Write out the listing from the line with "Where should I" to the line with "Action: click(268, 177)", both included, with no changes.
━━━━━━
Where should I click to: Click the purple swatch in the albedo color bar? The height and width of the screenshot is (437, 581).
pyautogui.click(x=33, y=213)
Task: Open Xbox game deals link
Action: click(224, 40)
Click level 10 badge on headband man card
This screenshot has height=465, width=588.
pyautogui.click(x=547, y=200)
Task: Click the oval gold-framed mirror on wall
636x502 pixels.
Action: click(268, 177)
━━━━━━
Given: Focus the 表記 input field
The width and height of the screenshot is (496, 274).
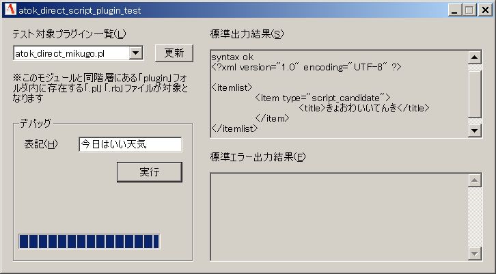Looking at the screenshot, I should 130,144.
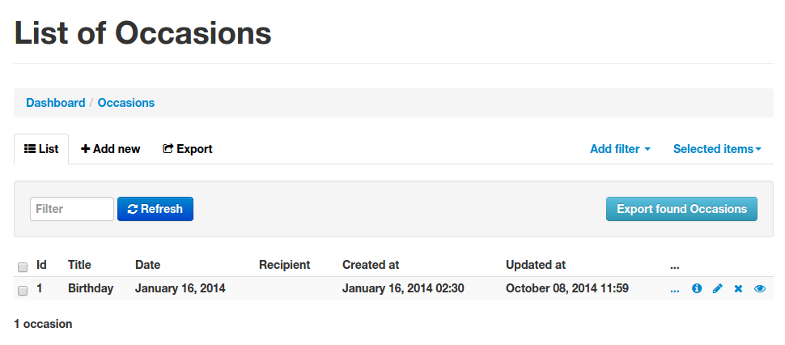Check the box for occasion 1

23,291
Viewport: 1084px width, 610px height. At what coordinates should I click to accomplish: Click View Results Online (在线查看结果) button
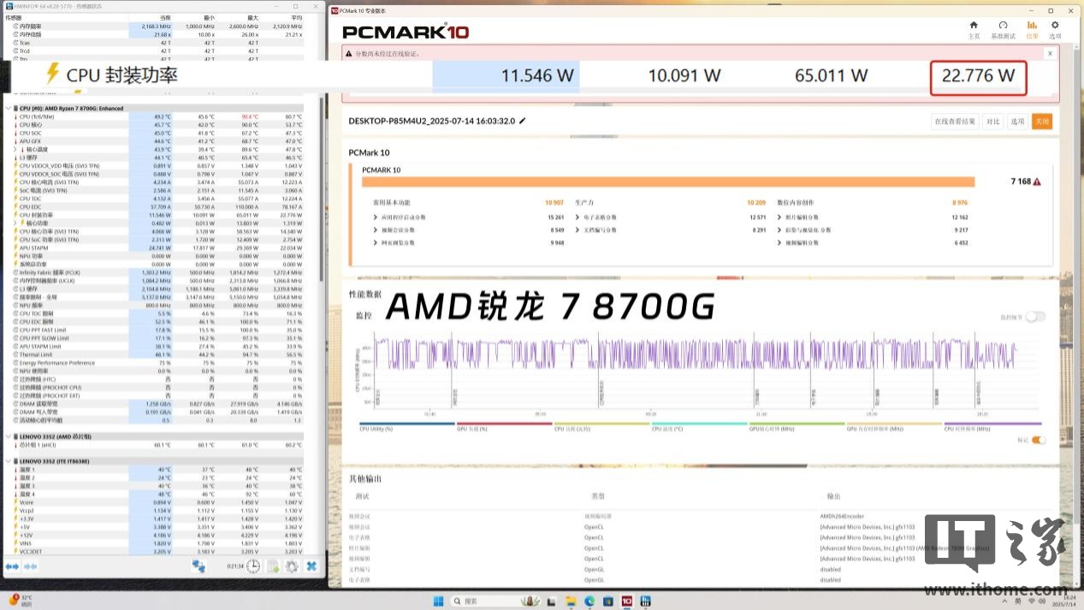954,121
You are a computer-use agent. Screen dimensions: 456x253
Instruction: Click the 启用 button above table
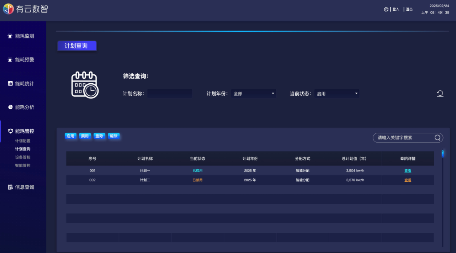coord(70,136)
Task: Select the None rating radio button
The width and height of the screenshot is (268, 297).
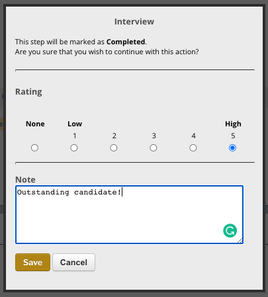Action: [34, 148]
━━━━━━
■ **THE RESPONSE**
Where should I click to: Click the purple swatch in the albedo color bar? The height and width of the screenshot is (437, 581).
pyautogui.click(x=33, y=213)
Task: Open Xbox game deals link
Action: click(224, 40)
Click level 10 badge on headband man card
This screenshot has height=465, width=588.
pyautogui.click(x=547, y=200)
Task: Click the oval gold-framed mirror on wall
636x502 pixels.
Action: click(268, 177)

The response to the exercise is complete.